For many rebuilding teams, this should really be a question. Recent rebuilding teams, such as the New York Rangers, have been quite vocal and transparent that they were in the midst of a rebuild. By saying that, fans knew they could expect their team to attempt to accrue draft assets or young players.
The Anaheim Ducks, however, have not been as transparent. While they’ve acquired a first-round draft selection and a number of younger players such as Sonny Milano, they’ve done so by trading away other young players such as Ondrej Kase. They’ve not moved any of their elder players, and have over the past two seasons, extended the older group for multi-year deals.
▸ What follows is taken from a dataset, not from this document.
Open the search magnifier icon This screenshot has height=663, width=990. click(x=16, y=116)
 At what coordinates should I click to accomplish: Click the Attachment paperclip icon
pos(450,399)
With the playing group largely within spitting distance of their “prime” scoring years, the Ducks current lineup is of a team that expects to be a contender. Thus, because the Anaheim Ducks direction is uncertain, the price the Ducks were willing to pay to acquire Kapanen is uncertain.
Have the Anaheim Ducks given up on some of their younger players?
Intrinsically one would think no, however, Terry was demoted to the AHL at the end of last season. It would have to be assumed that the acquisition of another player on the right-wing would only make it harder for him to claw his way back into the team. Something would have to give and with Milano being a recent acquisition and Jakob Silfverberg signed long term, Terry becomes the obvious choice to move.
In some way’s this kind of lateral move in reminiscent of the Bobby Ryan trade. Not necessarily in magnitude, but with regards to the return. At the time, the Ducks had Corey Perry, Teemu Selanne, Kyle Palmieri, Emerson Etem and Devante Smith-Pelley all in the fold. Ryan had been moved from his natural RW to play the left side. The Ducks had an absolute need, at the time, for a second-line center and a top 4 defenceman.
In return, the Ducks marque piece was RW Jakob Silfverberg. A return that eventually necessitated the trade of Kyle Palmieri for a relatively low return, given the Ducks and the Devils expected him to start scoring goals in a big way.
In this Kapanen idea, the Anaheim Ducks would be creating a log jam on the right side, likely requiring a future trade to amend the issue. The added wrinkle is that Kapanen would be yet another forward the Ducks would be required to protect in next summers expansion draft, which could have meant the true cost of the trade would have been X, Y, Z today, as well as whatever Seattle would choose to select later.